There is also a regional shift happening quietly. Punjab and Haryana built India’s rice surplus in the past, but at a huge ecological cost of falling water tables and stubble burning. 

Now, eastern states like Telangana, West Bengal, Odisha, Bihar and eastern Uttar Pradesh are doing the heavy lifting. Telangana alone produces over 16 million tonnes of rice. These regions have better rainfall patterns and lower irrigation stress, making them more sustainable growth engines.

Exports are the other big piece of the story. Rice has become one of India’s top foreign exchange earners in agriculture. In 2024–25, rice exports brought in over ₹1 lakh crore, with basmati alone contributing nearly half of that. Indian rice travels everywhere, from West Asia to Africa. In many food-importing countries, Indian rice is the default option. That gives India leverage. During global shortages, India’s export decisions can stabilize or shake markets.

But there are cons as well.

India still has a yield problem. Even with recent improvements, India’s per-hectare rice yield is far below China’s. Chinese farms produce nearly 7 tonnes per hectare. India is closer to 4. That gap exists because Chinese farming is far more mechanised, controlled, and water-efficient. India’s growth so far has leaned more on land and labour than precision.

Then there is the water elephant in the room. Rice is a thirsty crop. Growing more of it without changing how it is grown will worsen groundwater depletion.

Policymakers know this, which is why newer rice varieties focus on shorter crop cycles and lower water use. Flood-tolerant and drought-resistant strains are also being developed, especially for eastern India, where climate volatility is rising.

The global angle makes things even more interesting. While India celebrates record output, exports to key markets like Iran are facing disruptions due to political unrest, currency crashes, and tariff threats from the US. This shows the risk of depending too heavily on a few buyers. Production leadership is powerful, but trade stability still depends on geopolitics.
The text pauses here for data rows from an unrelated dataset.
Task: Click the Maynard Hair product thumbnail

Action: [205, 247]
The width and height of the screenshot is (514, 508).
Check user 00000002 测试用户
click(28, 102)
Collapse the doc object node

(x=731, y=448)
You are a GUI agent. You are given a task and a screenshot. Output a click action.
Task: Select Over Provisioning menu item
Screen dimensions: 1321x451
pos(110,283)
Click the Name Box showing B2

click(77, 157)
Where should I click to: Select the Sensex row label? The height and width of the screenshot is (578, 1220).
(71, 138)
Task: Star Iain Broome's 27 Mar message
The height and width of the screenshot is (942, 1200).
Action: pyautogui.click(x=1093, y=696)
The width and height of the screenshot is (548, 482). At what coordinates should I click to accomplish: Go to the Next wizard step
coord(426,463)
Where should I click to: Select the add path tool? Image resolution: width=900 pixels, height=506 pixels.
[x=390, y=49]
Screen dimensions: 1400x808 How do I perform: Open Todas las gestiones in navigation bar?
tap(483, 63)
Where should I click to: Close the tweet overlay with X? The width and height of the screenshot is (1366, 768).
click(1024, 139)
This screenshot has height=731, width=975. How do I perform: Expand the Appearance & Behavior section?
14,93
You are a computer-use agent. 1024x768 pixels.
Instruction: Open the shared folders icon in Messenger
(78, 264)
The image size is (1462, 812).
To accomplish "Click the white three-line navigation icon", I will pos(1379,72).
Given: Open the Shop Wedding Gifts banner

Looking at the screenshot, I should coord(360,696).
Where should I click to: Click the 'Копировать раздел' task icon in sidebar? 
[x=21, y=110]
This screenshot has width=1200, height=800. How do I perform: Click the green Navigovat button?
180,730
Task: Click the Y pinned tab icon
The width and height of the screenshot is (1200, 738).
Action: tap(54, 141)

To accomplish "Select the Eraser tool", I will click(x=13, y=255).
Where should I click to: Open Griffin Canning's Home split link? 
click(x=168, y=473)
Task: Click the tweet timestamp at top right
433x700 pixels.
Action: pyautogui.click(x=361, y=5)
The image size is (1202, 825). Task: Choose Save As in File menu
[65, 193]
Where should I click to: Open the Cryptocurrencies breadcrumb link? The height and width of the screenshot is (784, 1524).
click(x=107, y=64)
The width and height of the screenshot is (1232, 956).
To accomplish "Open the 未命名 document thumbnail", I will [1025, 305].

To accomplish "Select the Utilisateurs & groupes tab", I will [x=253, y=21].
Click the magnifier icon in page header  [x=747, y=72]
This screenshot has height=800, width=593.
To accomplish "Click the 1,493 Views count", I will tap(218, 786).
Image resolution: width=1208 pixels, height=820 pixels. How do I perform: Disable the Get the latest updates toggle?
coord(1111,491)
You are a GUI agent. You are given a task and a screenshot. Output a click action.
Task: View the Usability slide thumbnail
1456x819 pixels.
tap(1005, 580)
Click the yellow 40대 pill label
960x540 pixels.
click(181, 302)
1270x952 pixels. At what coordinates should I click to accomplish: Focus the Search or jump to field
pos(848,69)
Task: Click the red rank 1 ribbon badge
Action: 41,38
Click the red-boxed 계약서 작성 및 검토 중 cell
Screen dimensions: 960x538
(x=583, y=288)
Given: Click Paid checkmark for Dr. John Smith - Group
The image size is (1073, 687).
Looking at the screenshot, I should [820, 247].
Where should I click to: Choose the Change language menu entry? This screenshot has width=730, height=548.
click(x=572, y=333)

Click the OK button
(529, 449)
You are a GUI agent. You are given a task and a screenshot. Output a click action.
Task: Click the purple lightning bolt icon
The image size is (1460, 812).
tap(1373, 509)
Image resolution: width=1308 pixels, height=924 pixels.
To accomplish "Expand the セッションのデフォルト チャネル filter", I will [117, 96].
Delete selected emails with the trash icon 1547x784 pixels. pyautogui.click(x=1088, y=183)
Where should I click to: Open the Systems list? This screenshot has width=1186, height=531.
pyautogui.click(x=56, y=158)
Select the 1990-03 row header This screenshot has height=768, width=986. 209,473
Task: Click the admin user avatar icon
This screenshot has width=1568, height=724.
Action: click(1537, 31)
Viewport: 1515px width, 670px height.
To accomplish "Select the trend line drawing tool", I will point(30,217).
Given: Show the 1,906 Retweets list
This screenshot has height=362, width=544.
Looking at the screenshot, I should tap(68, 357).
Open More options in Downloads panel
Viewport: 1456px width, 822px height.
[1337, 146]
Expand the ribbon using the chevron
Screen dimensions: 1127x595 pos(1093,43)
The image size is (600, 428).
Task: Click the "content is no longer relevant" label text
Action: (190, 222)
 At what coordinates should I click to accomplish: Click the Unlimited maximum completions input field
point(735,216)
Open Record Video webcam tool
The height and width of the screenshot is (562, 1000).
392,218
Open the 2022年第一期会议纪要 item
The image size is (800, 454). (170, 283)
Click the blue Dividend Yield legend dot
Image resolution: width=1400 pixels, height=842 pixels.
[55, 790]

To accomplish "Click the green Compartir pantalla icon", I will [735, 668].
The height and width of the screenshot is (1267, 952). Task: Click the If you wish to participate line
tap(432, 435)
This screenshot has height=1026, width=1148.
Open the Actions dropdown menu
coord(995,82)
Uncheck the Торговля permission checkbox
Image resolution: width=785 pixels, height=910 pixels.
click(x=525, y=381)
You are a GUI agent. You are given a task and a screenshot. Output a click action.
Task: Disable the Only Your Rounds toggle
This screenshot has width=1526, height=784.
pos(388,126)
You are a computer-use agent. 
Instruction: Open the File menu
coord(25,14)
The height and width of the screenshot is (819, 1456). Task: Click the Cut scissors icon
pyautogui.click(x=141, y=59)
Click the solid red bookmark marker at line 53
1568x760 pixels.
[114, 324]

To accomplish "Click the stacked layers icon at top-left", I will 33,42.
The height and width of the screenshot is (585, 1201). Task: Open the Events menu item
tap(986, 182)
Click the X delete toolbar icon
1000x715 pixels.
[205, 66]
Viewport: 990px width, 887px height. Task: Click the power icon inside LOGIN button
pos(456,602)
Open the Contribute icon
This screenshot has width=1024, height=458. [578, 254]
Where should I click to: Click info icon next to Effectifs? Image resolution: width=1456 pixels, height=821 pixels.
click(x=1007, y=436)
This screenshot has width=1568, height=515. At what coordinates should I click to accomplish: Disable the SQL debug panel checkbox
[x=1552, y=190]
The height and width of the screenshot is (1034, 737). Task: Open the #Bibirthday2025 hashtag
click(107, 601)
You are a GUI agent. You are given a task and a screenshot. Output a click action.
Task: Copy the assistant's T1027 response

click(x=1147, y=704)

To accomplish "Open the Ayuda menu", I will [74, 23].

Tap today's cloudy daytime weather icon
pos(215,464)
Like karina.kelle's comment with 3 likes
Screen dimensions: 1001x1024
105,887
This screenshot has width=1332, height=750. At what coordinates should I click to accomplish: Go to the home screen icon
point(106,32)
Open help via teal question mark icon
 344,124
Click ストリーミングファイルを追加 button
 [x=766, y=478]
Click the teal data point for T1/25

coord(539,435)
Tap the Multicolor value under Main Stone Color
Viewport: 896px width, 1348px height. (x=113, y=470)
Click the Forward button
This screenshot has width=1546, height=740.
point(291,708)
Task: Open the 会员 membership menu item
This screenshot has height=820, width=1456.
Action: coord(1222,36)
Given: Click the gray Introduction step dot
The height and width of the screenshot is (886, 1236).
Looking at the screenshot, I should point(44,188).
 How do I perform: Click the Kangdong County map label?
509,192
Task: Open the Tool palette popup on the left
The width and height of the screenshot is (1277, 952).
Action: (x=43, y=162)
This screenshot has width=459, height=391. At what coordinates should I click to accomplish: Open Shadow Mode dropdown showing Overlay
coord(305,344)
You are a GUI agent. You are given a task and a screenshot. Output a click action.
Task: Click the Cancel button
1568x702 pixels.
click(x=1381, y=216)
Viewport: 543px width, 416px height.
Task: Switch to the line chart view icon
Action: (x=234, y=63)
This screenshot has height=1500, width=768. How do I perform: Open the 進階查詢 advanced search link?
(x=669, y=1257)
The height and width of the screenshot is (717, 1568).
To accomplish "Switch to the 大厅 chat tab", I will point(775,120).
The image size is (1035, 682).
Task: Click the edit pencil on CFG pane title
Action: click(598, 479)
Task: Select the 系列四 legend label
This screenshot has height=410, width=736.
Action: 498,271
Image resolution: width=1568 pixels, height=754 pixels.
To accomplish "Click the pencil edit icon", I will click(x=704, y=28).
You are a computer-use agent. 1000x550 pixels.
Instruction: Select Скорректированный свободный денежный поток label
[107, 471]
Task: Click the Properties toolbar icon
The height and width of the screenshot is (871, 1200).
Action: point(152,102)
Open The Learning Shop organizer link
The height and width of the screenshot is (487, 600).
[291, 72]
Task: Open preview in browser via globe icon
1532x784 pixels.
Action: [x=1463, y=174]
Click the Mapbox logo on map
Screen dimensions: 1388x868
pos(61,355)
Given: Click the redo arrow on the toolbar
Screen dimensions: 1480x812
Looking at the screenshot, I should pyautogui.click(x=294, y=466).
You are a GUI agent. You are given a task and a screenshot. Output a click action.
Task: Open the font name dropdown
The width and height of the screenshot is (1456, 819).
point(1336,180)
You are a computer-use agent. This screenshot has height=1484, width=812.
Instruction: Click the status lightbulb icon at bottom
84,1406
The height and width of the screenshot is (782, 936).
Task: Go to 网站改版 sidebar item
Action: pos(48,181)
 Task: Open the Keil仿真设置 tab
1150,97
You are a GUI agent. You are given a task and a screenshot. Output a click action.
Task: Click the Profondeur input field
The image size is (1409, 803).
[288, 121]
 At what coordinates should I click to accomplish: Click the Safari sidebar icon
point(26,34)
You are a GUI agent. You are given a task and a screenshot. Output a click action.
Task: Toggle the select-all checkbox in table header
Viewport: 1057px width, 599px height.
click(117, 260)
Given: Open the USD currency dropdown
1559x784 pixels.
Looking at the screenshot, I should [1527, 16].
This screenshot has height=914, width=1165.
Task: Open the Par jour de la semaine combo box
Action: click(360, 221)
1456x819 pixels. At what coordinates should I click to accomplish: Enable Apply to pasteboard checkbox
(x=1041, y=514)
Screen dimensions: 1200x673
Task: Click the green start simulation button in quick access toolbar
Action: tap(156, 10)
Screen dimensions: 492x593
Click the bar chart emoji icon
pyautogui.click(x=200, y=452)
Zooming out, this moment marks how far Indian agriculture has come. At Independence, India produced just about 20 million tonnes of rice and relied on imports to feed itself. Today, it feeds itself, feeds others, and shapes global food flows. That arc is impressive. But the next chapter will be harder. It will not be about producing more at any cost. It will be about producing smarter, with less water, better yields, and fewer ecological scars.

Becoming the world’s largest rice producer is a big deal. Staying there without burning out land, water, and farmers will be the real test.